6. The method of claim 1, wherein said separately determining a cluster class to which each of said second hidden layer expressions corresponds comprises:

applying a normalization index function corresponding to the head cluster to the second hidden layer expression to obtain probability distribution corresponding to the second hidden layer expression;

7. The method of claim 1, wherein the method further comprises:

determining a cluster type corresponding to a second hidden layer expression of the training data;

and taking the second hidden layer expression of the training data as input, taking the target data corresponding to the training data as output, and training the normalization index function corresponding to the cluster type to predict the performance of the corresponding target data according to the second hidden layer expression of the training data.

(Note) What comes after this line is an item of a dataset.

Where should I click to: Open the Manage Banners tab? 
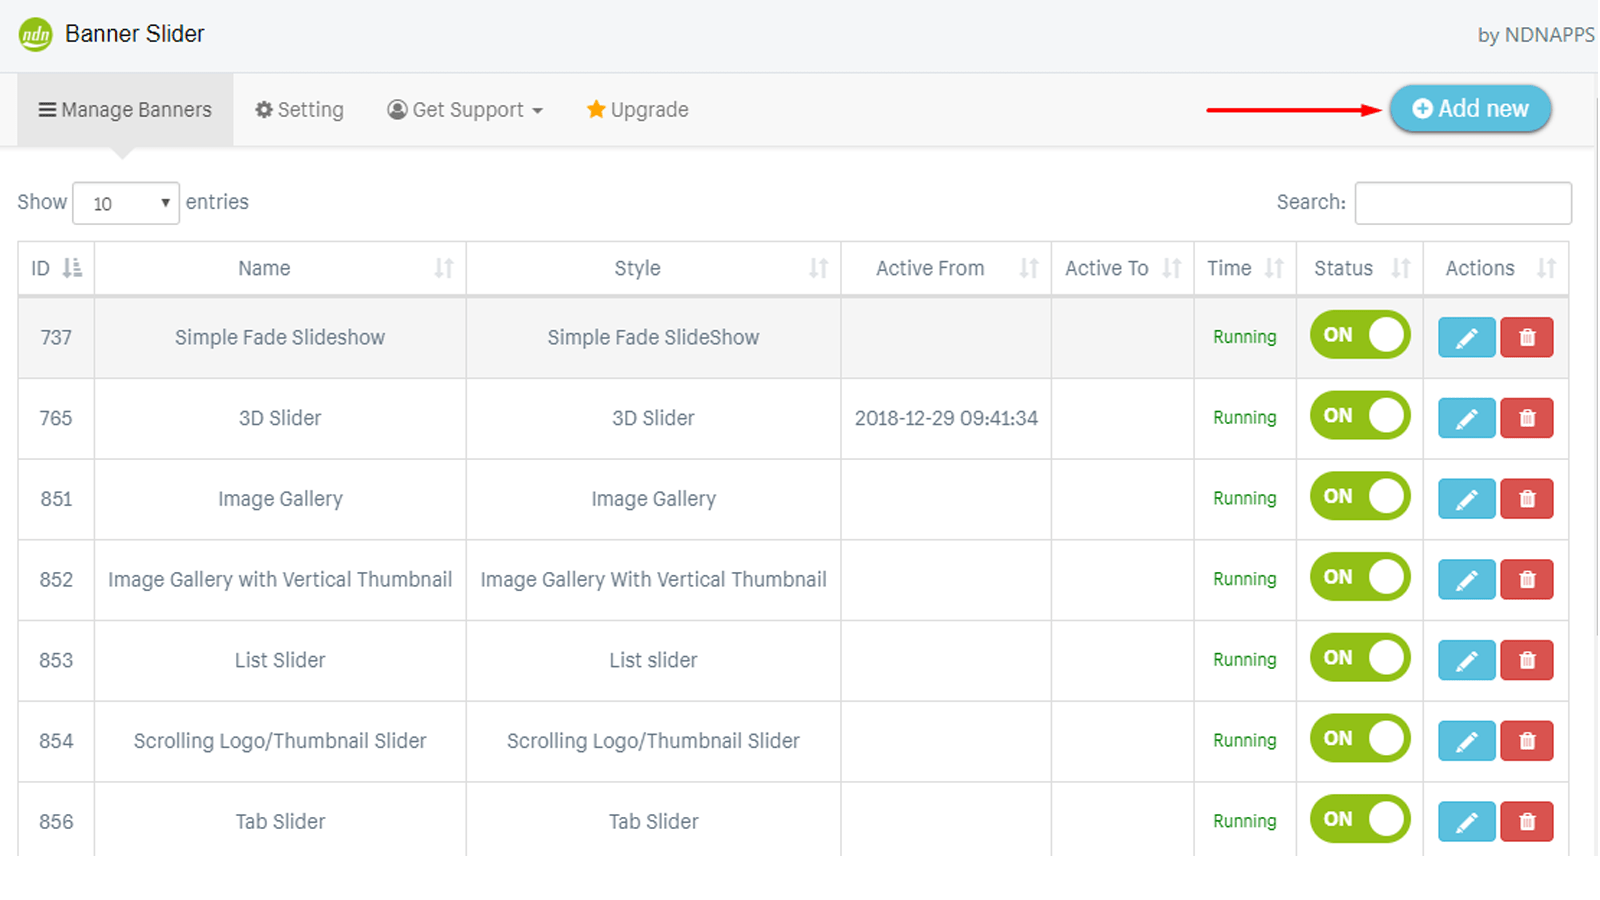pyautogui.click(x=125, y=110)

8. The method of claim 1, wherein said fusing each of said second hidden layer representations with a corresponding probability distribution comprises:

determining a weight of each of the second hidden layer expressions under the respective hidden subject;

9. The method of claim 1, wherein decomposing the first hidden layer expression into second hidden layer expressions corresponding to the first hidden layer expression under different hidden subjects comprises:

and applying the first hidden layer expression to the full-connection network models corresponding to different hidden topics, and calling an activation function to output second hidden layer expressions corresponding to the first hidden layer expression under different hidden topics respectively.

10. An apparatus for text prediction based on a neural network language model, wherein the neural network language model comprises an input layer, a hidden layer and an output layer, the apparatus comprising:

11. The apparatus of claim 10,

the output module is further configured to cluster the plurality of text classifications according to the frequency of occurrence of the text classifications in the training data to obtain at least one head cluster and at least one tail cluster.

12. The apparatus of claim 10,

the output module is further configured to apply a normalization index function corresponding to the head cluster to the second hidden layer expression to obtain a probability distribution corresponding to the second hidden layer expression;

13. The apparatus of claim 10,

the output module is further used for determining a cluster type corresponding to a second hidden layer expression of the training data;

14. A text prediction apparatus based on a neural network language model, comprising:

a memory for storing an executable program;

a processor for implementing the neural network language model-based text prediction method of any one of claims 1 to 9 when executing the executable program stored in the memory.

15. A storage medium storing an executable program which, when executed by a processor, implements the neural network language model-based text prediction method according to any one of claims 1 to 9.